Monday, 3 April 2017

Crucial defence ministry meeting today to look at “strategic partner” policy



By Ajai Shukla
Business Standard, 3rd April 17

Defence Minister Arun Jaitley is looking to solve a problem that thwarted his predecessor, Manohar Parrikar, throughout his 28 months in office.

On Monday, the defence ministry’s apex procurement body, the Defence Acquisition Council (DAC), chaired by Jaitley himself, will try to arrive at an acceptable way of nominating “strategic partners” (SPs) --- private companies, nominated by the defence ministry as chosen production agencies for defence equipment.

Private defence industry and companies hoping to enter this risky field are watching carefully to see whether the SP policy will corner defence production for a handful of big players, or leave space for others to share the profits.

The SP policy aims to boost Prime Minister Narendra Modi’s “Make in India” thrust by harnessing private industry to galvanize defence production and create manufacturing jobs. Pushing through the SP policy would fetch Jaitley kudos from Modi, and set him above Parrikar who failed to do so.

Under Parrikar, the ministry published its Defence Procurement Policy of 2016 (DPP-2016) with a blank space where Chapter VI --- the SP policy --- was meant to be.

However, persons who have briefed Jaitley on the challenges of the SP policy say he has, much like his senior bureaucrats, reservations over allowing private firms to benefit from being “nominated” for a defence contract, without competitive selection.

Jaitley’s challenge in Monday’s DAC meeting, say sources familiar with the internal discussions on the SP policy, will be to introduce an element of competition into the nomination of private companies as SPs.
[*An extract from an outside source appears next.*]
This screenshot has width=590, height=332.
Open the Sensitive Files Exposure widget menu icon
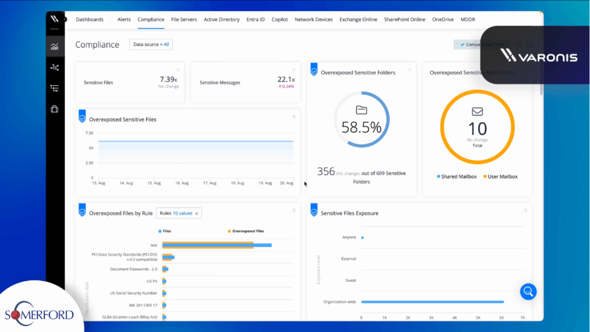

The thought process on SPs traces its roots back to the Kelkar Committee, which, in 2005-06, suggested nominating a set of financially deep-pocketed, technologically capable private sector firms who would be titled Raksha Udyog Ratnas (RuRs). These RuRs could bid, on equal terms with the privileged defence public sector undertakings (DPSUs), for developing and building defence platforms for the military.

The RuR policy, however, was stillborn. Then defence minister, AK Antony, buckled under the pressure of DPSU unions who feared job losses as robust private sector firms muscled onto their turf.

In 2015, the National Democratic Alliance (NDA) government resurrected the notion of selecting private firms as preferred partners for big defence projects. The MoD-constituted Dhirendra Singh Committee (2014-15); and, subsequently, the VK Aatre Task Force (2015-16) recommended designating one private sector firm as the SP for each of seven technology areas --- aircraft; helicopters; aero engines; submarines; warships; artillery guns, and armoured vehicles. It also recommended selecting two SPs each for three other technology segments --- metallic material and alloys; non-metallic materials; and ammunition, including smart munitions.

But as Parrikar tried to push an SP policy through the ministry, it predictably stalled on renewed opposition from DPSUs, backed by Parrikar’s own department that oversaw the DPSUs --- the Department of Defence Production (DDP).

Additionally, bureaucrats in the Department of Defence (Finance), who like to assume a regulatory role, were apprehensive about the possibility of future allegations of bias in nominating SPs.

Opposition also came from medium, small and micro enterprises, who argued that only they would facilitate high-technology indigenization, not the large private firms with manufacturing capability but no high-technology expertise.

These smaller companies were left out of SP contention by the Aatre Committee’s recommended eligibility criterion of at least Rs 4,000 crore in annual turnover.

There is broad pessimism about Jaitley being able to cut through this Gordian knot at the DAC on Monday. However, insiders believe he will try to introduce an element of competition in the nomination of SPs, which would enable price discovery and avoid allegations of arbitrariness and bias.

The solution being pushed, say ministry sources, is to appoint select firms along the lines of RuRs, who will be eligible not just for one field, like aircraft or submarines, but for multiple fields. With at least two chosen SPs competing with each other for each MoD contract, the competitive element would have been retained in the policy.

Says a ministry insider: “I don’t expect the new defence minister to make hasty decisions within a month of taking over, but there is strong pressure from the Prime Minister’s Office. The 2019 elections are just two years away. The PMO wants to get going."

2 comments:

Jayant M said...

In this day and age of internet speed, our policy making proceeds at glacial pace no matter how much a reform minded minister pushes through! We haven't been able to formulate a policy on this for the last decade!!!. Truly boggles the mind and yet we wax eloquent about 'strategy' and such like while our adversaries move ahead with speed (for e.g., China's impressive naval vessel construction speed).

If we lose additional territory to China in the near future we would all hang our heads in shame at the deleterious impact of our dilly dallying in taking a firm and quick decision.

Anonymous said...

Col. Saabh, kuch pata chala kya huva Strategic Partnership ka?